Laminaria japonica has long been used in Chinese medicine, and fucoidan, a natural extract of Laminaria japonica, has been applied in many fields (Lee et al., 2017; Fitton et al., 2019). The biological activity of fucoidan varies with the degree of sulfation, molecular weight, sulfation mode, and glycosidic branching. Owing to its distinctive structure, it is a natural ligand for several proteins, including SR-A and selectin. It exhibits various biological activities, including anti-inflammatory, antioxidant, and anti-tumor activities (Yang et al., 2022).

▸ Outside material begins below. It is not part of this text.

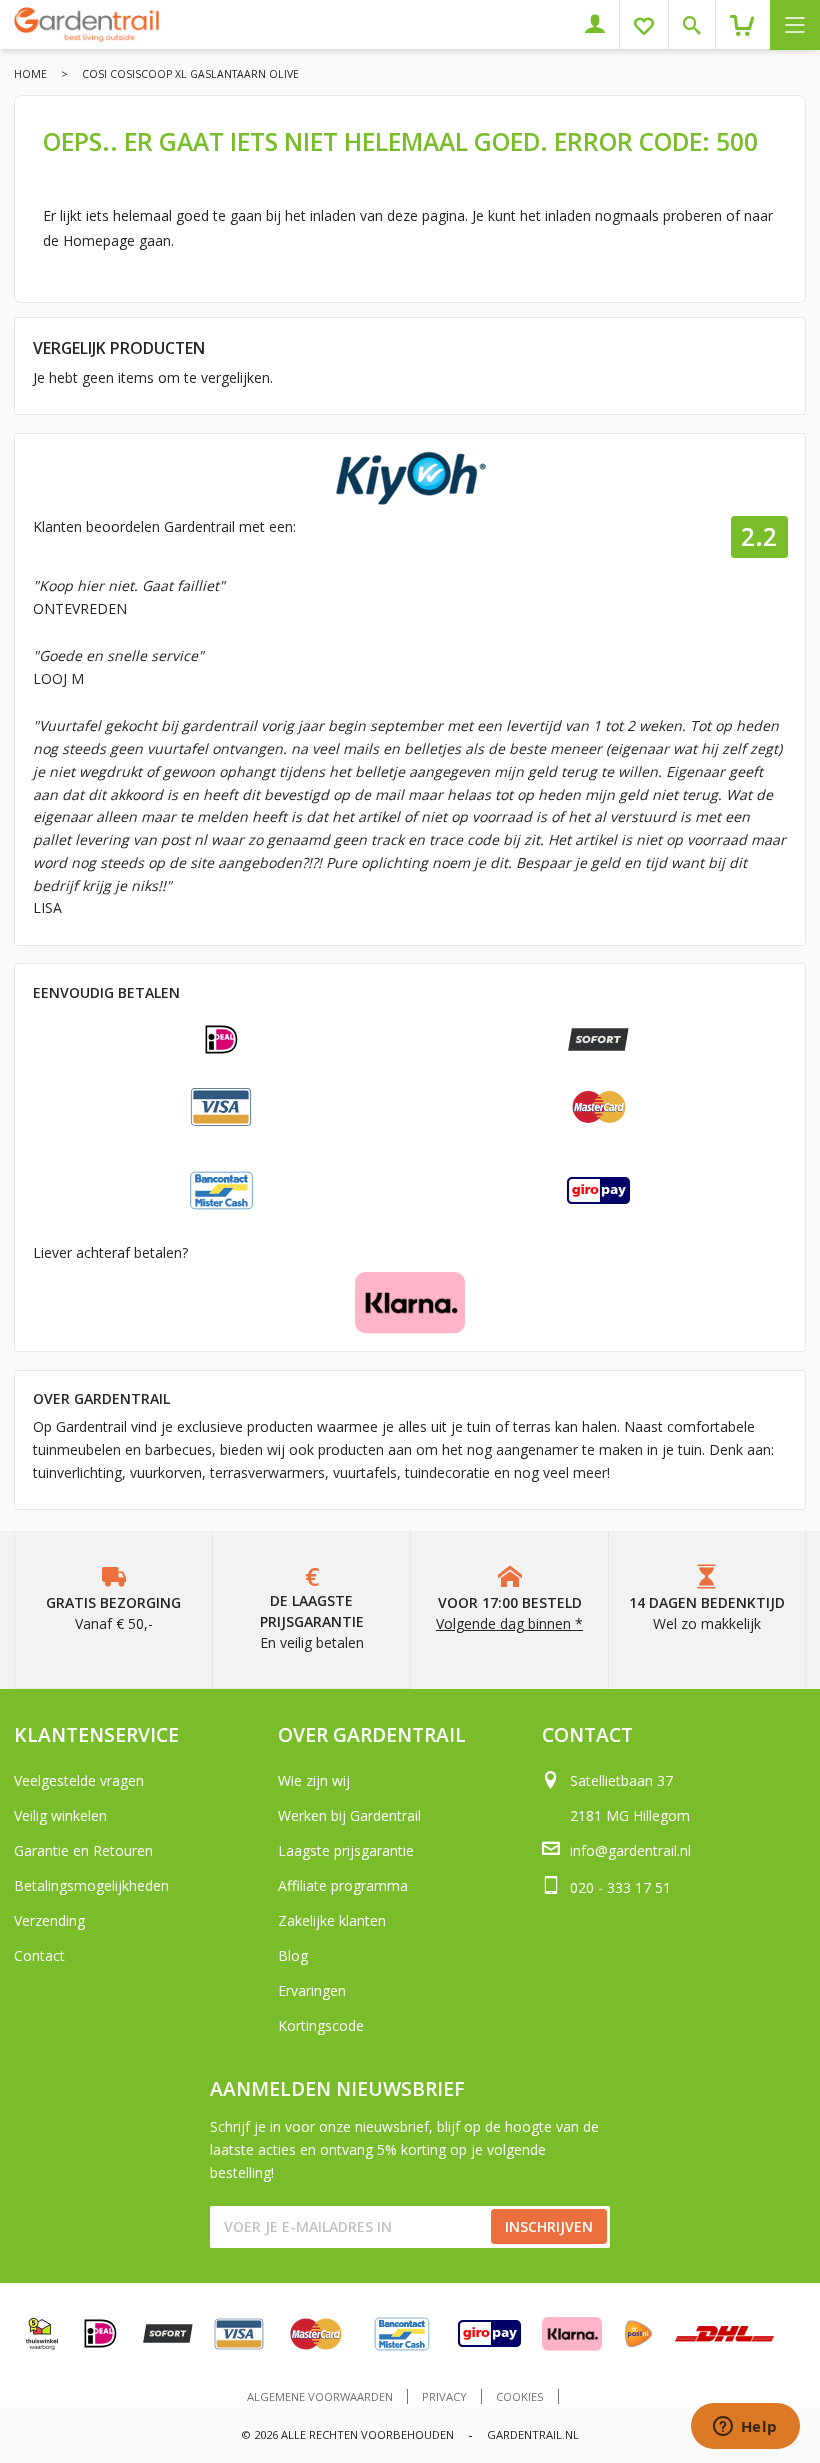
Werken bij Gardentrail (349, 1815)
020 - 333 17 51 (620, 1887)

Studies have shown that low molecular weight fucoidan (LMWF) can bind SR-A targeting to control macrophage immunological activity and other associated consequences, thus curing clinical disorders (Nishinaka et al., 2020; Zhu X. et al., 2021; Cui et al., 2022; Sun et al., 2022) and altering the expression of several signaling pathways (Boo et al., 2013; Xu et al., 2019). One of these significant signaling pathways, the Wnt/β-catenin signaling pathway, is crucial in oral disorders. Oral mucosal diseases can develop into malignancies because of the aberrant activation of the Wnt pathway (Liu and Millar, 2010). In relevant research, Wnt3, β-catenin, and cyclin D1 have all been found in OLK tissues, indicating that the Wnt pathway may be implicated in OLK development (Ishida et al., 2007).

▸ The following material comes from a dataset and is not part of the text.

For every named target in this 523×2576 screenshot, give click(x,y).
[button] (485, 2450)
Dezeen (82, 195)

Due to the unique oral environment, variables such as saliva and food affect the therapeutic effect of medications on oral mucosal lesions. LMWF is significantly diluted in the oral cavity because it is a water-soluble heteropolysaccharide, and traditional therapies such as oral administration and topical application cannot ensure an effective drug concentration at the lesion. Therefore, there is an urgent need to develop a novel oral mucosal drug delivery system to improve the drug-loading pathway of LMWF and enhance its efficiency in the oral mucosa. Nanomaterials have been widely used as medicinal materials in recent years owing to their superior physical qualities and drug-carrying capabilities. Poly(caprolactone-co-lactide) (PLCL) has excellent biocompatibility, mechanical characteristics, and degradation properties (Li L. et al., 2022). It was discovered that PLCL/Gelatin/epigallocatechin gallate (EGCG)/core–shell nanofiber membranes composed of PLCL-loaded EGCG could maintain medication release while promoting wound healing (Li A. et al., 2022). However, the use of PLCL composite biomaterials for the treatment of oral disorders has been insufficiently described. This study aimed to investigate the molecular mechanism by which LMWF inhibits the development of OLK and to use different electrospinning techniques and a series of physicochemical characterizations to prepare and screen novel LMWF/PLCL nanofibrous membranes to optimize oral mucosal drug delivery and achieve precise topical drug delivery. As a result, functionalized nanofiber PLCL loaded with marine polysaccharide LMWF can be employed as a biological patch to provide new concepts and methods for LMWF-targeted therapy of OLK lesions.
2 materials and methods
2.1 Materials
LMWF (MW = 8,177 Da) was provided by the Institute of Oceanography, Chinese Academy of Sciences (Qingdao, China). Laminaria japonica cultured in Rongcheng (Shandong, China) was collected, washed, transported to the laboratory, and extracted using hot water distillation (Wang et al., 2009). The extracted LMWF was analyzed using high-performance liquid chromatography, capillary electrophoresis, monosaccharide composition analysis, methylation analysis, periodate oxidation, and Smith degradation.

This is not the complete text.